A culpa não é uma emoção, a culpa é uma ideia que utiliza as nossas crenças na separação, os pensamentos que ela inventa e as emoções derivadas delas para manter a ideia da culpa.
Você está sentindo culpa agora?
A culpa não é um sentimento, a culpa é uma ideia!
E nós usamos as crenças nessa ideia para ter sensações e confirmar a ideia da culpa.
A culpa em si não é uma emoção, um sentimento ou um fato!
A culpa é a nossa decisão de não confiar no Amor de Deus.
As emoções surgem da crença na individualidade e nós usamos o corpo para dar realidade para ideias.
E Jesus, com essas lições, conduz a consciência a compreender que a ideia de separação e as ideias derivadas dela são falsas.
Por isso Ele fala tanto sobre a inocência do Filho de Deus.
Para simplesmente confiarmos que a inocência do Filho não pode ser tocada por ilusões.
No entanto, enquanto acreditarmos que a ilusão é verdadeira, estaremos identificados com “algo a mais” e usaremos a consciência e os pensamentos apenas para distrair-se da ideia de medo de Deus — a negação do medo.
É por isso que muitos estudantes passam a negar o medo ao invés de perdoar.

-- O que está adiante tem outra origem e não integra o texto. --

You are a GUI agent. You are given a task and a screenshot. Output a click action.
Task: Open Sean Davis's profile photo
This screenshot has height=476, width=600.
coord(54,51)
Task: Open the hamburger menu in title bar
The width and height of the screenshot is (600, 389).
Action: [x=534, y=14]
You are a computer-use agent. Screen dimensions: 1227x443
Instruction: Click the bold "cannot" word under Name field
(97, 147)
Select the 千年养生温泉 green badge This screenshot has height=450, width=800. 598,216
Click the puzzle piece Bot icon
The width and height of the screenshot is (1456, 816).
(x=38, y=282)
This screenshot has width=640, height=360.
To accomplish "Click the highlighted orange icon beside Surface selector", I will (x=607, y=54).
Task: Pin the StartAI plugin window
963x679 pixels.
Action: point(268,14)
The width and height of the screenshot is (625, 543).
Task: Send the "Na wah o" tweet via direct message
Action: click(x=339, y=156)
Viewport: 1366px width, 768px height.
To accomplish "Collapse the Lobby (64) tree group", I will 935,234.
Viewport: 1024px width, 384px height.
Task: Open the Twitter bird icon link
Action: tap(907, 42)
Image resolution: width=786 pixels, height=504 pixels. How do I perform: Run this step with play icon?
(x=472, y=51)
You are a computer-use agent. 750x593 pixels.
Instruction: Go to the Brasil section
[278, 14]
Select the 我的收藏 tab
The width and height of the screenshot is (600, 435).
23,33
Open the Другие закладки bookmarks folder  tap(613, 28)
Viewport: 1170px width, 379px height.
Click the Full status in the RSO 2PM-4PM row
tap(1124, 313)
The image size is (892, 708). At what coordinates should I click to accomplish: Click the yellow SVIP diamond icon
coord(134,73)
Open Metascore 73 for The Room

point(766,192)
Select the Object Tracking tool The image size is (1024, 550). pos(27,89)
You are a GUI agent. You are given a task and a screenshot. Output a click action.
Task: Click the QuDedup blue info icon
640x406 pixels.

Como acontece a negação do medo e nós o confundimos com perdão?
A consciência distraída com a forma não olha para a ideia da culpa que realmente precisa ser vista como inexistente.
Ela olha para o medo que alimenta a culpa e tenta livrar-se do medo ao invés de reconectar-se com o que Deus pensa.
Sem compreender a irrealidade da culpa, a consciência usa a culpa para distorcer tudo o que compreende, espiritualizando ou não, e negar o medo.
O “Márcio/consciência” não existe, ele é apenas uma forma de pensar da consciência dando realidade para a IDEIA DA CULPA.
Então, se não estivermos atentos a isso, vamos usar a consciência e o personagem para negar o medo ao invés de localizar-se onde nunca saímos: da Mente de Deus.
Cristo já está desperto e consciente, no mesmo instante em que imaginou uma ideia sem sentido, já foi respondido.
Esse que chamamos de Filho de Deus aqui no sonho é o efeito do sonho.
Somos “consciências” pensadas no pensamento do Cristo.
Então, a nossa meta é aceitar essa certeza que foi garantida por Deus.
Inclusive a ideia de “voltar para algum lugar” é folclore, é um símbolo para a consciência aceitar uma jornada de mudança de formas de pensar.
O “voltar” é aceitar que nunca saimos, desistindo de pensar separação.
Você nega o medo ou aceita a sua realidade?
Medo: o “sacrifício” da realidade.
Negar o medo, ou tirar a realidade do medo.
Ex: sentado no auditório “Ken Wapnick)
Medo: nega-lo ou aceitar a sua irrealidade?
“A consciência, o nível da percepção, foi a primeira divisão introduzida na mente depois da separação, fazendo com que a mente seja um perceptor ao invés de um criador.
A consciência é corretamente identificada como o domínio do ego.
O ego é uma tentativa da mentalidade errada para perceberes a ti mesmo como desejas ser ao invés de como és.
No entanto, só podes conhecer a ti mesmo como és, porque essa é a única coisa quanto à qual podes ter certeza.
Tudo o mais está aberto ao questionamento.”